Hi all.
My first post on the forum. I'm here because Forest joined the forum that I am on, The Cruiser's Forum. We share LiFePO4 batteries in common. On the Cruiser's Forum we have a thread that has over 3400 posts on this battery technology. My background is building and racing electric vehicles and prior to that installing off grid power systems for remote home sites. I've used batteries from the simple and cheap 6 volt golf cart batteries, L16s, 2 volt 700 a-hr AGM, 2 volt 2400 a-hr Rolls, and now LiFePO4 cells.

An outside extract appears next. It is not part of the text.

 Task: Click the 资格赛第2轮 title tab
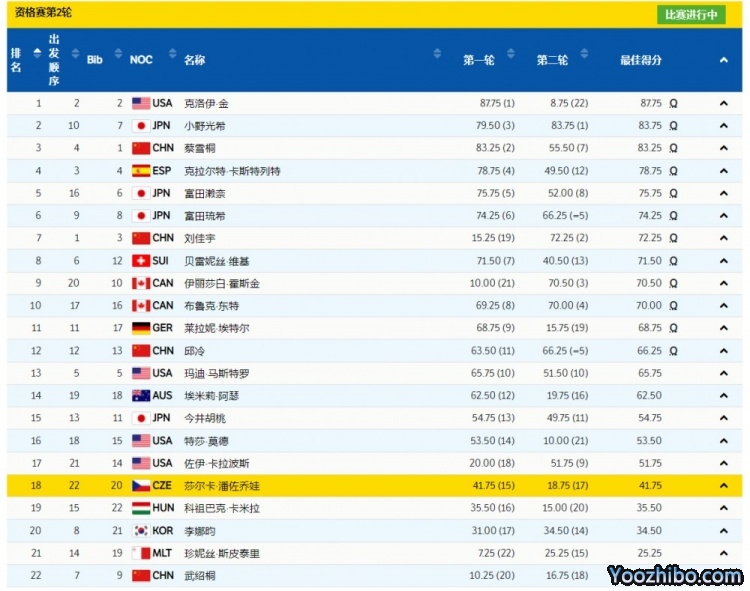point(43,13)
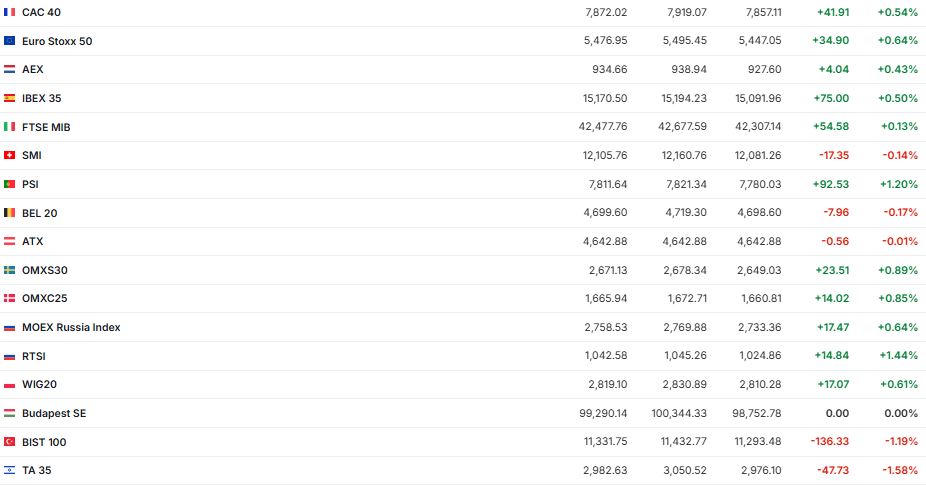926x487 pixels.
Task: Open the FTSE MIB index page
Action: tap(46, 127)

To sum up those 3400+ posts of cruisers using these cells as house banks on their sailboats, they are 100% happy about the upgrade. To date on that forum about 40 members have made the switch. They make economic sense for full time cruisers who spend more time on the hook in an anchorage than at marinas. The same would apply to full time RVers that boondock a lot.

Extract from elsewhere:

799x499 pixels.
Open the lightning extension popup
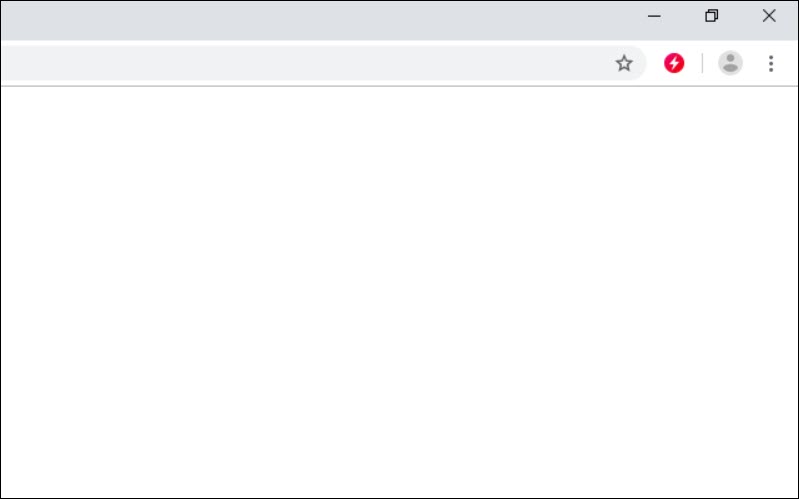(675, 64)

Their attributes though would be appreciated by folks that aren't full timers. These are of course less weight, no acid, venting or terminal corrosion. The ability to cycle down to 80% DOD and still give over 2000 cycles. Also excellent charge acceptance maximizes charging sources such as solar, gen set, and inverter charging to minimize charge time. Able to discharge at a 1C rate with very little voltage sag. And since they earn their a-hr rating differently than lead acid, I can assure you from 1st hand experience that whatever a-hr lead bank you have, if you switch to LiFePO4 you will only need 1/2 the a-hr rating. A lead acid battery is rated for a-hr on a very easy 20 hour rate, so the rating is assigned to a 400 a-hr lead acid battery if it can power a 20 amp load for 20 hours. As you all know, to get decent cycle life from lead acid (400 cycles) you should not cycle below 50% DOD. That same lead acid battery that got a 400 a-hr rating in the 20 hour test would provide less than 200 a-hr in a 1 hour test pulling a 1 C load instead of a 0.05 C load due to Peukert effect. A LiFePO4 cell gets its a-hr rating in a brutal 1 hour (1 C load) test, and this test is only run to 80% DOD, leaving 20% in the cells.
My latest LiFePO4 project was for my electric kayak. 60 lbs worth of lead AGM battery was replaced with the same weight of lithium cells and the range of the kayak in calm waters has gone from 18 miles to 80 miles. Here are the two packs I put together for the kayak. Each weighs 30lbs.